The aerospace titan accepted a single count for deceptive US regulators who certified the Max’s design and paid a fine of $ 243.3 million. The charge will be dropped after three years if Boeing complies with the terms of the deferred prosecution agreement.

“Tricks of the Jedi Spirit”

Forkner became a poster of Boeing’s failures when a mine of his caustic and sarcastic text messages was posted. He bragged about using “Jedi mind tricks” to persuade regulators and told a colleague he had unknowingly misled the FAA.

However, FAA officials who approached prosecutors said its role in developing pilot training materials and persuading the FAA and other regulators around the world to approve them was irrelevant to the flaws of the pilot. aircraft design and accidents.

Then, around November 16, the official, who was apparently helped by other FAA members, sent the PowerPoint presentation to prosecutors, the lawyers wrote. None of the officials were identified in the motion.

He said there was a “false narrative” following the crashes that focused on whether pilots had been properly trained on the crash-related system. It had been Forkner’s responsibility to get approval for the training.

The real issues that led to the crashes were the failure of Boeing engineers to recognize that a single faulty sensor on the plane could lead to such dire consequences, officials said. “All the training in the world cannot resolve this nonconformity,” they said during the presentation.

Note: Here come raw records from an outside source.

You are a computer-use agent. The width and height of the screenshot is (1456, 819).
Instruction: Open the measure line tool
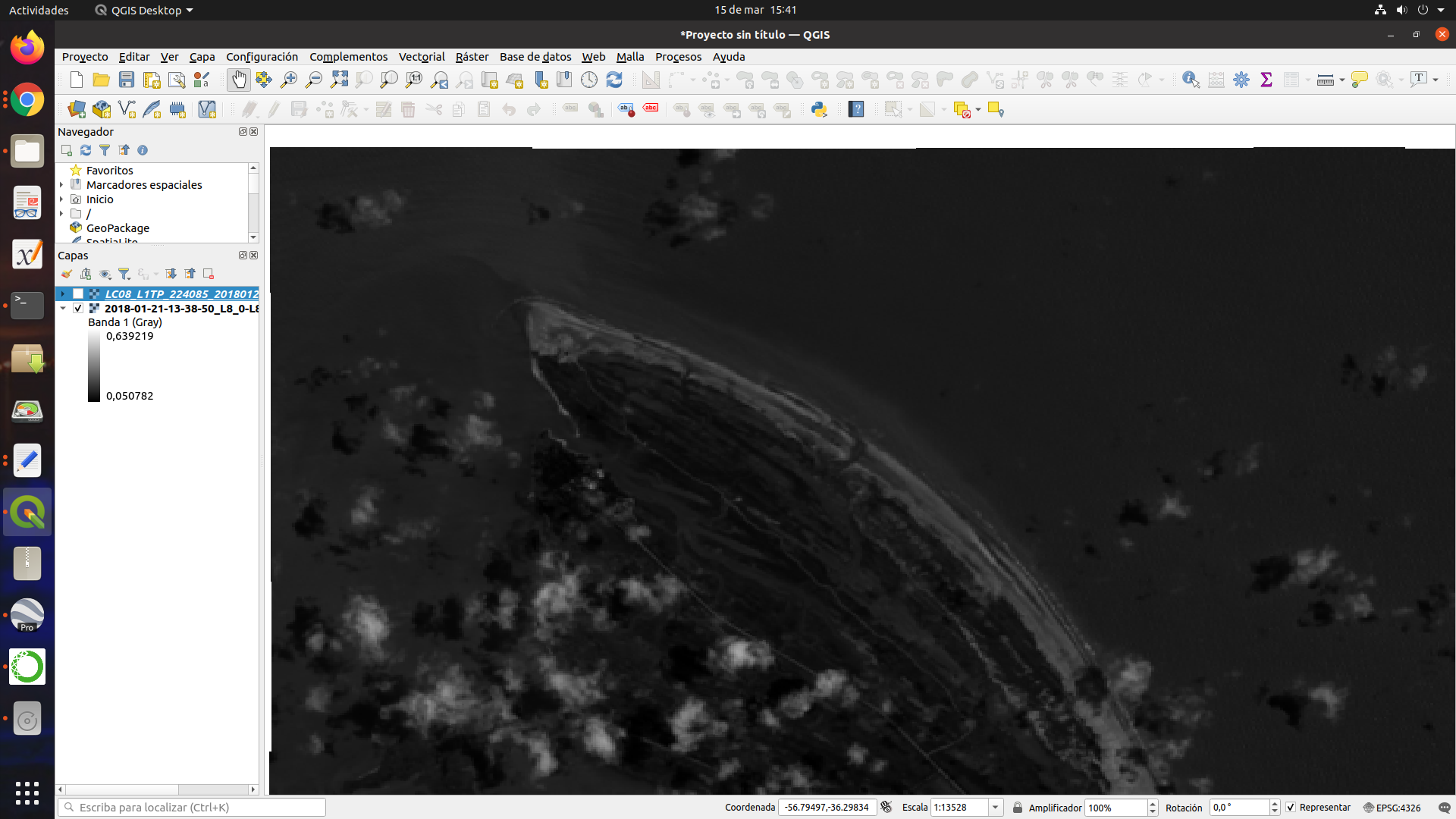point(1324,80)
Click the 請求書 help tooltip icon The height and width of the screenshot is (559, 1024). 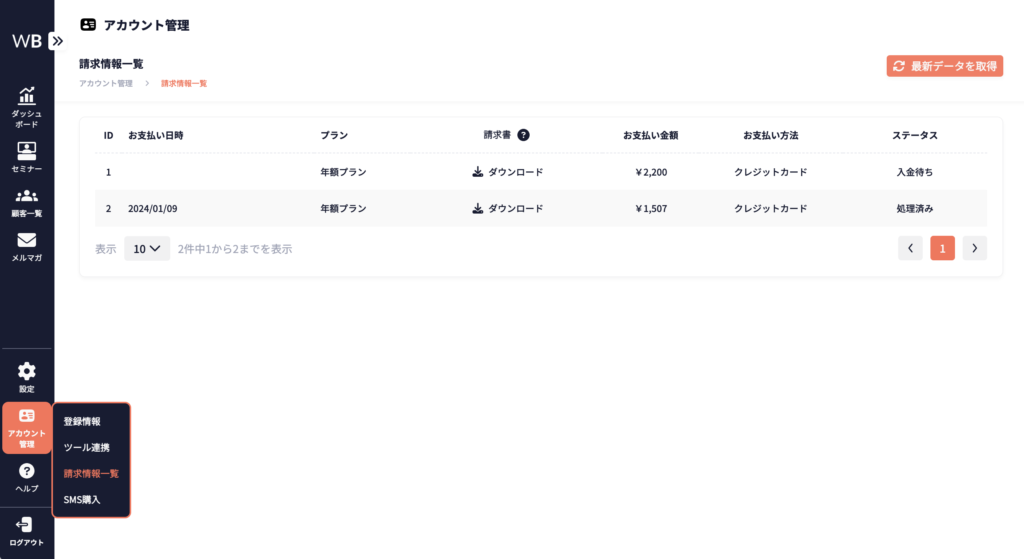[523, 135]
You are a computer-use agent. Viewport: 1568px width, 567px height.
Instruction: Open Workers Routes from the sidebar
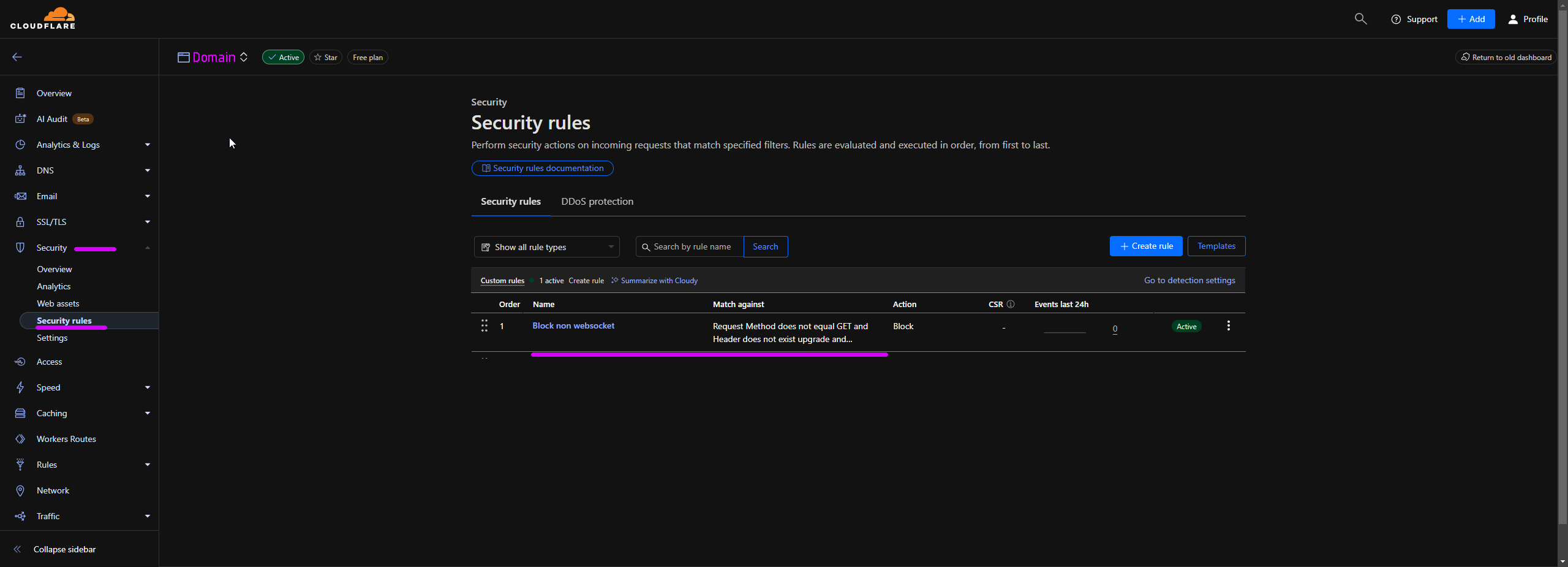(66, 439)
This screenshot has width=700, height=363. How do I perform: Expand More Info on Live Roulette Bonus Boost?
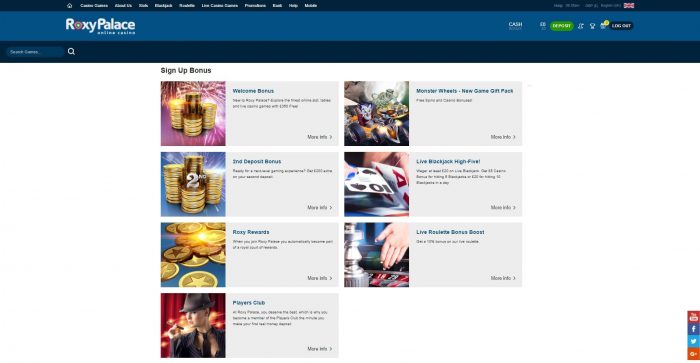pyautogui.click(x=503, y=278)
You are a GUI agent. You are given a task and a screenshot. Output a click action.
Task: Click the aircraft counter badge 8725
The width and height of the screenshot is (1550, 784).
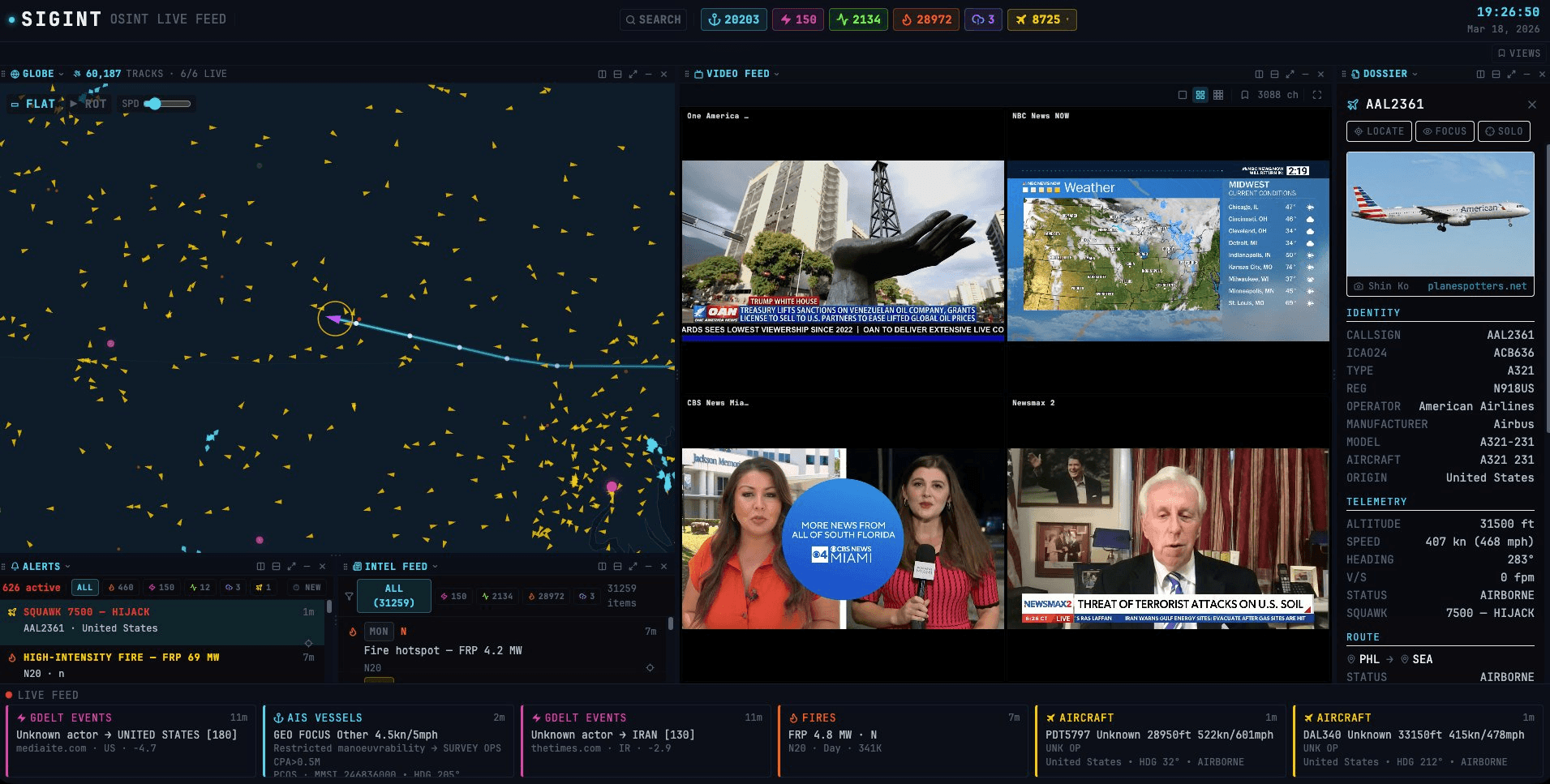click(1041, 19)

The problem “pertained to an engineering issue for which Mr. Forkner was neither qualified, nor expected, nor responsible,” PowerPoint said. “Any fault lies with the personnel involved in the technical certification. “

The motion does not specify whether officials believe other Boeing employees have committed crimes.

Dallas-based Southwest Airlines was the largest buyer of Boeing-manufactured 737 Max 8 jets.

After leaving Boeing in July 2018, Forkner worked at Southwest Airlines for two years. The Dallas-based carrier is the 737 Max’s biggest customer and has staked its future on the new fuel-efficient model. He bought the airline last year.

The FAA has so far refused to allow current or former employees to become involved in the case. Forkner’s legal team filed the motion to try to access it.

The Justice Department handed over information on the officials’ allegations, including PowerPoint, according to the motion. Forkner’s attorneys included some pages of the presentation, but not the full document.

The case is US v. Forkner, 21cr268, US District Court for the Northern District of Texas (Fort Worth).